▸ **Stated goal 1**
Answer these from the SB 33 article, each on its own line:
(a) Who signed SB 33 into law?
(b) Which state senator wrote SB 33?
(c) In what year did charges against Wells Fargo come from the Los Angeles City Attorney and the Consumer Financial Protection Bureau?

-------------------------

Wells Fargo Identity Theft Racket Inspired SB 33 (Dodd): Justice for Victims

wf-banner_istockOctober 4 Update: Jerry Brown signed SB 33 into law.

The Consumer Federation of California is co-sponsoring legislation by State Senator Bill Dodd (D-Napa) inspired by Wells Fargo’s fraudulent creation of two million customer accounts. Senate Bill 33 will make sure that in the future, victims of banking fraud and identity theft are not forced to give up their right to bring a case for damages to court. High ranking Wells Fargo executives masterminded this criminal enterprise, which began as far back as 15 years ago.

SB 33 would void mandatory arbitration clauses in financial services contracts created surreptitiously through identity theft of customer information. While it cannot apply retroactively to Wells Fargo, the legislation would make sure that the next bank that unlawfully uses customer information for identity theft will not evade courtroom justice.

Wells Fargo’s criminal identity theft ring preyed on existing customers to open two million fraudulent accounts without the consumer’s knowledge. In 2015, Los Angeles City Attorney Mike Feuer and the federal Consumer Financial Protection Bureau bought charges against the bank for its massive fraud. It came to light that high ranking executives of the two trillion dollar Wells Fargo established, promoted and countenanced predatory new account requirements that led its employees to use their customers’ personal information to create more than two million fake accounts without the consumer’s knowledge.

-------------------------

▸ **Stated goal 2**
Show every one of the rows below that contains the string "Rock". Case counts.

-------------------------

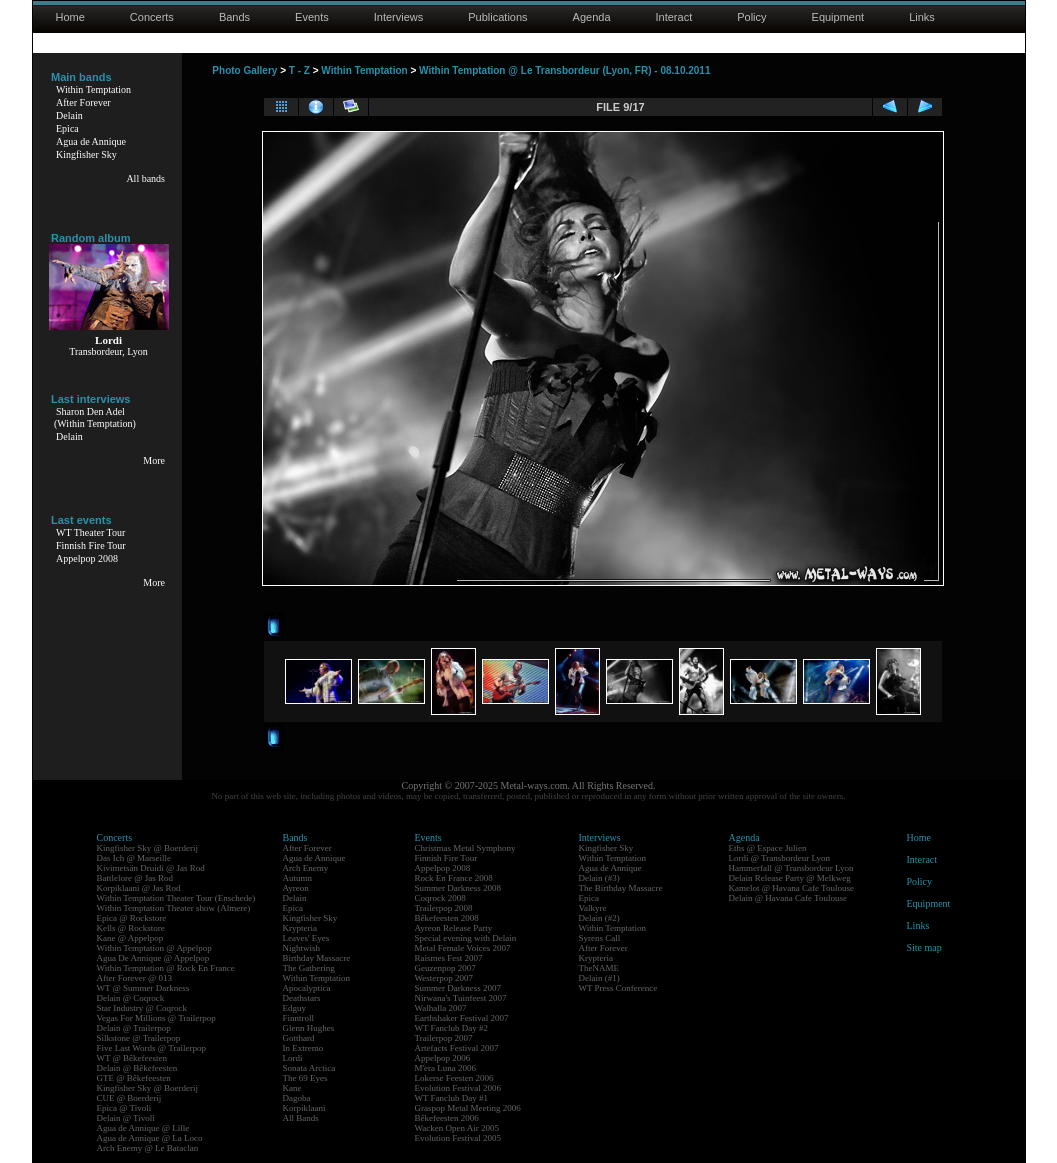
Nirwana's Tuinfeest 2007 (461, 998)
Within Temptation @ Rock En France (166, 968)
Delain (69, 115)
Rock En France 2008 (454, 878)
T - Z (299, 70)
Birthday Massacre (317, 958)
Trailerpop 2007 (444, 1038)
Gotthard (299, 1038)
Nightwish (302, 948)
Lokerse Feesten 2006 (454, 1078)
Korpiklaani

-------------------------

▸ **Written response 1**
(a) Jerry Brown
(b) Bill Dodd (D-Napa)
(c) 2015

▸ **Written response 2**
Within Temptation @ Rock En France (166, 968)
Rock En France 2008 (454, 878)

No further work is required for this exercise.